SUPPLIED TEXT »

It was the last of what I refer to as the "pornstar molly" from L.A. Perhaps, I should have emphasized half, but I figured Memo could handle his mud. He's from Buffalo and those upstate NY boys on the border are tough as fuck with all that lake effect snow, drunken Bills fans, and the like. Besides, he wore a helmet, so how bad could it get?
Well, shit went sideways. These 5 tweets chronicled Memo's descent into schwillidom...
I often send out tweets, but avoid reading Twitter when I'm at a show. I missed all the Memo schwilliness. Okay, so we found out the hard way that Memo is a lightweight and thank Jerry that Dianna and Noah and friends took care of #SchwillyMemo. We've all been there at one point or another. Thank god I didn't give him any liquid. He'd probably end up tweeting gibberish for the rest of the year.
I found Memo after the show and he looked fine. I expected him to be humping a trash can, but he was coherent and grinning ear-to-ear. We took a late night stroll through Shakedown. Memo gave G-Money and I a tour of "Wook Shakedown" which was the red light district or Hamsterdam of Gorge gen pop. Memo does not do gas (despite the helmet), but he pointed out the balloon mongers were slinging their wares for 4 for $20. In Wook Shakedown, you could dance in the middle of a mini-rave with 100 or so people blasted out of their mind and a dozen more stuck in a K-hole for eternity. It was like the apocalypse version of an end of the world party with bathsalt zombies and other riff raff who boofed vodka-ketamine-soaked tampons for breakfast.

AVAILABLE DATA »
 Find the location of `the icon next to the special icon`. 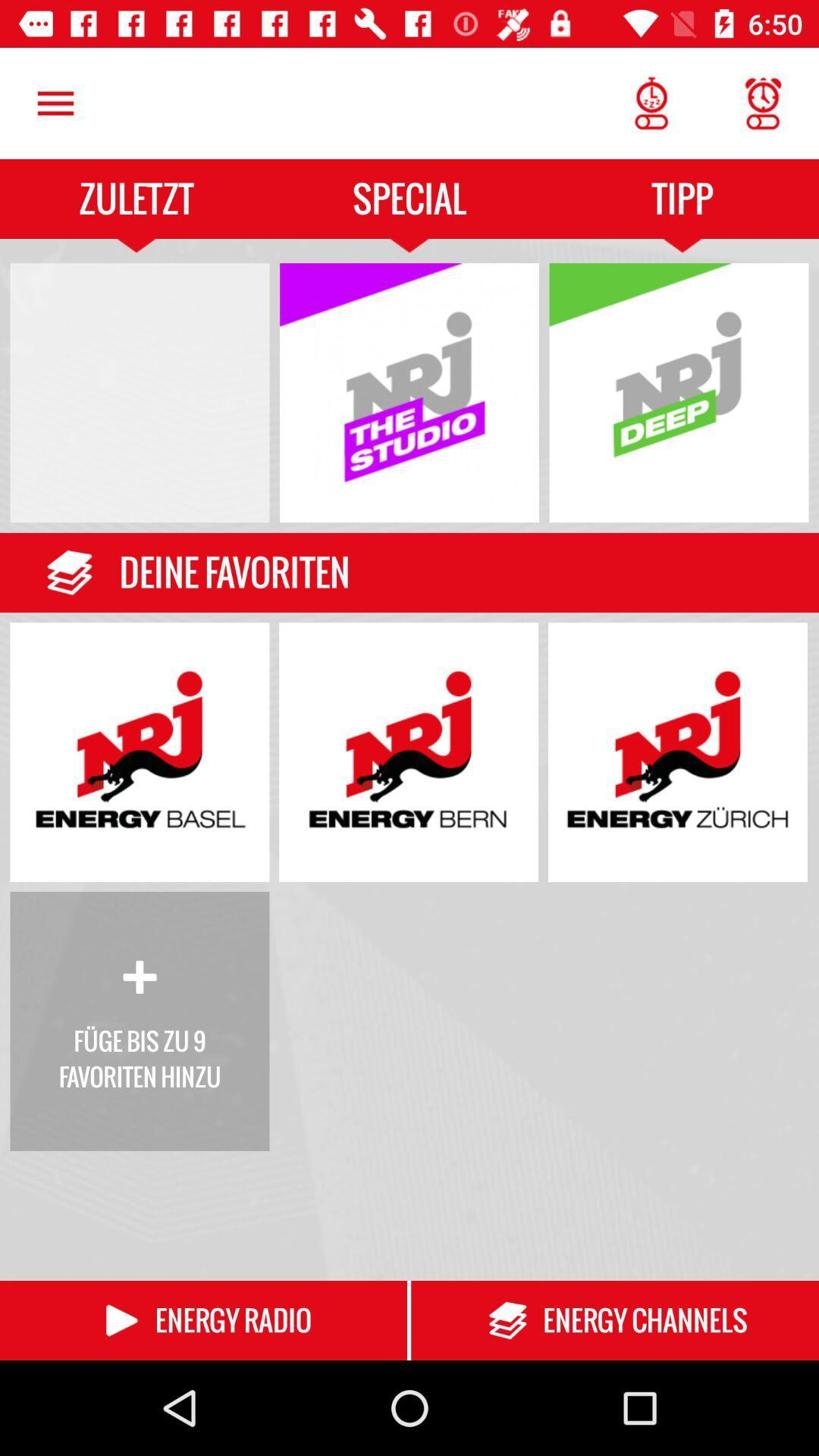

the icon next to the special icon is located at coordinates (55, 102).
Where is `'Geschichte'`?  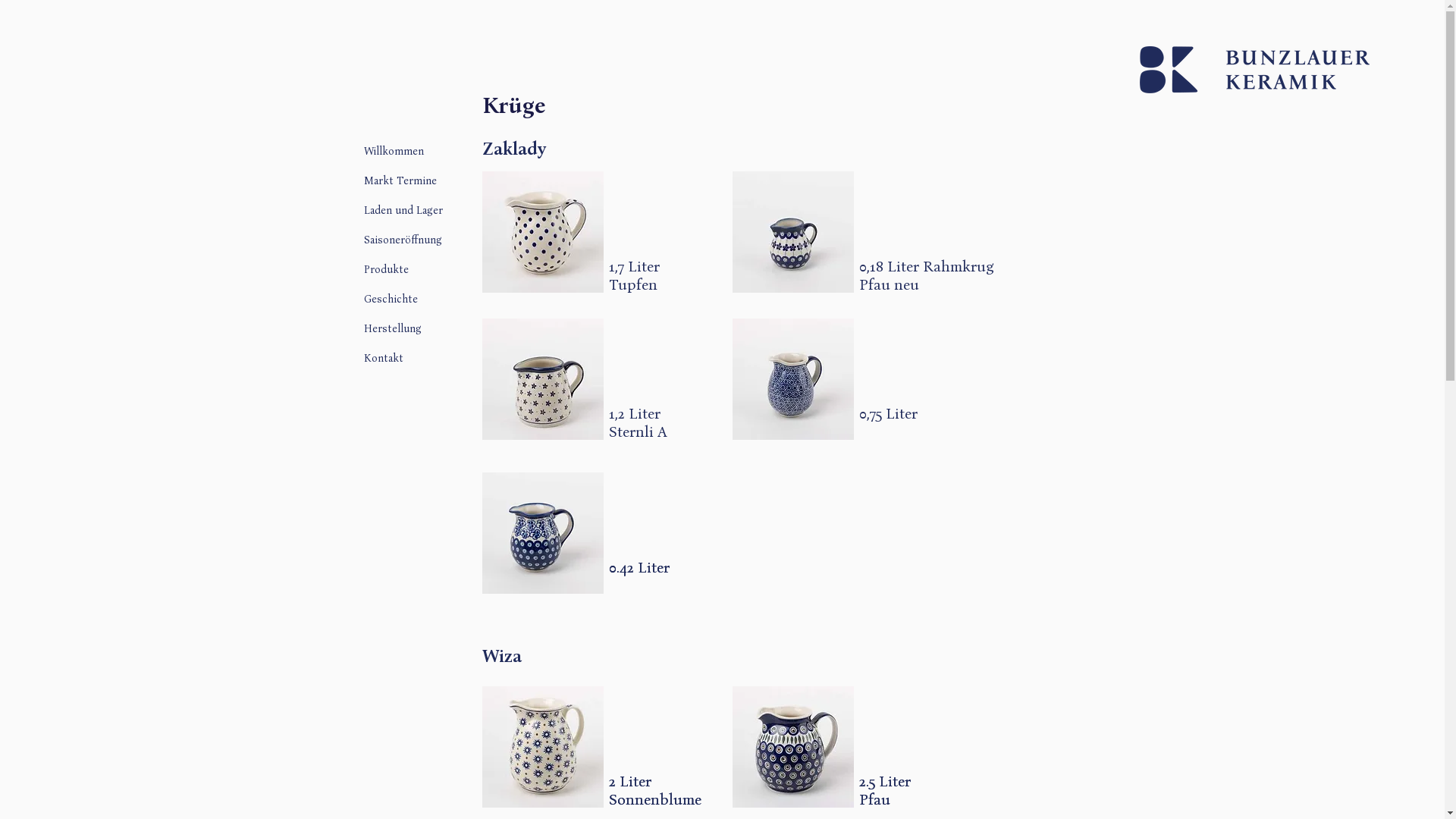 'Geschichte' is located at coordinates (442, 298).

WRITTEN PROBLEM » According to the supplied text, why did the narrator miss Memo's schwilliness? Explain in one to three sentences.

RESPONSE TO THIS EXERCISE » The narrator often sends out tweets but avoids reading Twitter while at a show. So the tweets chronicling Memo's descent went unseen until later.